Le groupe suit aussi ce qui se joue ailleurs.
Loin, mais lié.

En Martinique.


1942 — L’île sous contrainte

Au début de l’année, la tension ne retombe pas.

En février, un sous-marin allemand se présente à Fort-de-France pour une assistance médicale. L’événement circule à voix basse. Il intrigue. Il inquiète.
Les Alliés observent.

En mai, le destroyer américain USS Blakely est torpillé au large. Il trouve refuge dans le port martiniquais. L’incident attise les soupçons. Washington redoute des complicités locales.

Puis novembre.
L’annonce du débarquement allié en Afrique du Nord — opération Torch — fracture les équilibres.

L’amiral Georges Robert reçoit l’ordre de saborder la flotte, dont le croiseur Émile Bertin.
Il refuse.

À la place, il immobilise les navires. Les maintient en sommeil.
Un refus discret. Mais lourd de conséquences.


Un régime qui se durcit

Le pouvoir vichyste s’arc-boute.

Le couvre-feu s’installe. Les contrôles maritimes se renforcent. Les embarcations sont fouillées, suspectées, parfois saisies.

Les lois antisémites sont appliquées sans relâche.
Le gouverneur Henri Bressolles émet parfois des réserves. Elles restent sans effet.

Les élites doivent prêter serment.
L’Église hésite. Certains prêtres infléchissent leurs sermons, parlant de miséricorde plutôt que d’obéissance. Toujours sous surveillance.

Dans les écoles, la propagande s’infiltre. Mais des enseignants résistent en silence, contournent, atténuent.


Une économie d’ombre

Le blocus isole l’île.

Les importations disparaissent presque entièrement.
On cultive pour survivre : manioc, bananes, tubercules.

Le sucre, richesse majeure, ne trouve plus de débouchés. Les usines ralentissent, faute de carburant, faute d’emballages.

Le manque s’installe partout.
Le marché noir devient règle.

On échange. On négocie. On dissimule.

Dans cette pénurie, la colère gronde.
Sourde. Persistante.


Une société sous pression

Le moral chute.

La presse officielle martèle une propagande dure : antiaméricanisme, culte du maréchal, discours figé.
Les chansons étrangères disparaissent. Les mots aussi.

Mais sous cette chape, d’autres voix circulent.
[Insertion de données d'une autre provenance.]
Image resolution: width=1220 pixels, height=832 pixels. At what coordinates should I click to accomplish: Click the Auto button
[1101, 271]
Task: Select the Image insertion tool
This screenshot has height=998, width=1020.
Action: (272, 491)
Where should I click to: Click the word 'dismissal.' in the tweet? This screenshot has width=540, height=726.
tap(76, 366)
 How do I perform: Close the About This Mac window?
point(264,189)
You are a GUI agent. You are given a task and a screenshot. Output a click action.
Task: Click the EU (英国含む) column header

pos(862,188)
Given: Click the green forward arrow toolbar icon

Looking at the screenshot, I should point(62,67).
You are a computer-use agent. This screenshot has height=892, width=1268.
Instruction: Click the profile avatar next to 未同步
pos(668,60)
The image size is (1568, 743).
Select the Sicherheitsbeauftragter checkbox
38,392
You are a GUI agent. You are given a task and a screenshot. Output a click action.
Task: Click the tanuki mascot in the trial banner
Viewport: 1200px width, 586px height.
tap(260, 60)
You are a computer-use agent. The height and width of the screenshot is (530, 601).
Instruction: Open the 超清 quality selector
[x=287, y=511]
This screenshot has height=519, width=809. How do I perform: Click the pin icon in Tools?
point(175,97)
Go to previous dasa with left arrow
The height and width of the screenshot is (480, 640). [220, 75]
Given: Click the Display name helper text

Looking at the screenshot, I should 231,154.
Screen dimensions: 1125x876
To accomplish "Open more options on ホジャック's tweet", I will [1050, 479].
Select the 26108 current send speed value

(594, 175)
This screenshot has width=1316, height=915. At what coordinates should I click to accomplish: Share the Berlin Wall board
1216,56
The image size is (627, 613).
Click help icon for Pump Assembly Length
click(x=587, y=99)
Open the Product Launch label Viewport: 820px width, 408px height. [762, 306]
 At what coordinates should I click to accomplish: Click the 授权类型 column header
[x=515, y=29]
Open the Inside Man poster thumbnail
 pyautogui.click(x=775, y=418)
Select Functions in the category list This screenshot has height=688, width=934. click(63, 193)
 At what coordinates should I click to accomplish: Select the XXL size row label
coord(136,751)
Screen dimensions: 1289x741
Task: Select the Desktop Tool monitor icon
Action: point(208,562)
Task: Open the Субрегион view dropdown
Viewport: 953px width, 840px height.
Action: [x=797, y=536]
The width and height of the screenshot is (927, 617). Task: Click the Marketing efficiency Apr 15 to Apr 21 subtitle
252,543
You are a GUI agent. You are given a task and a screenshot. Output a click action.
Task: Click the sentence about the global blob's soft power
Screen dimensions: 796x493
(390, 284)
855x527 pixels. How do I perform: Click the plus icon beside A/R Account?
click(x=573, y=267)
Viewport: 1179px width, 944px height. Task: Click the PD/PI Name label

Des associations clandestines se forment.
Des ouvriers, des dockers, des jeunes.

Certains préparent déjà le départ.
Rejoindre la dissidence. Traverser la mer.


Une île sous surveillance

L’amiral Robert dispose d’environ 5 000 hommes.

Les camps sont renforcés, notamment celui de Balata.
La peur d’un débarquement allié ou d’une mutinerie ne quitte pas les autorités.

Dans le ciel, les patrouilles américaines traquent les U-Boote.
Dans les ports, les navires restent immobiles.

Face à face figé.
Une guerre sans bataille directe. Mais jamais sans menace.


Les lignes bougent

Malgré tout, quelque chose change.

Les nouvelles filtrent.
Stalingrad. L’Afrique du Nord.

Les victoires alliées circulent, déformées, mais suffisantes pour nourrir l’espoir.

Dans l’ombre, des figures émergent.
Le dissident Henri Tourtet tente de structurer un réseau.
D’autres officiers hésitent. Certains basculent.

Depuis l’exil, Victor Sévère et Paul Valentino appellent à rejoindre Charles de Gaulle.

La jeunesse écoute.

Et commence à choisir.


1943 — Le seuil

L’année suivante approche comme une faille.

Tout est en place :
la fatigue, la faim, l’injustice, l’espoir.

Un point de bascule.


Sur la presqu’île, rien ne semble avoir changé

Le vent frappe toujours les falaises.
La mer efface les traces.

Mais dans la maison redevenue vivante, chacun le sent.

Quelque chose se prépare.

Et cette fois, le silence ne suffira plus.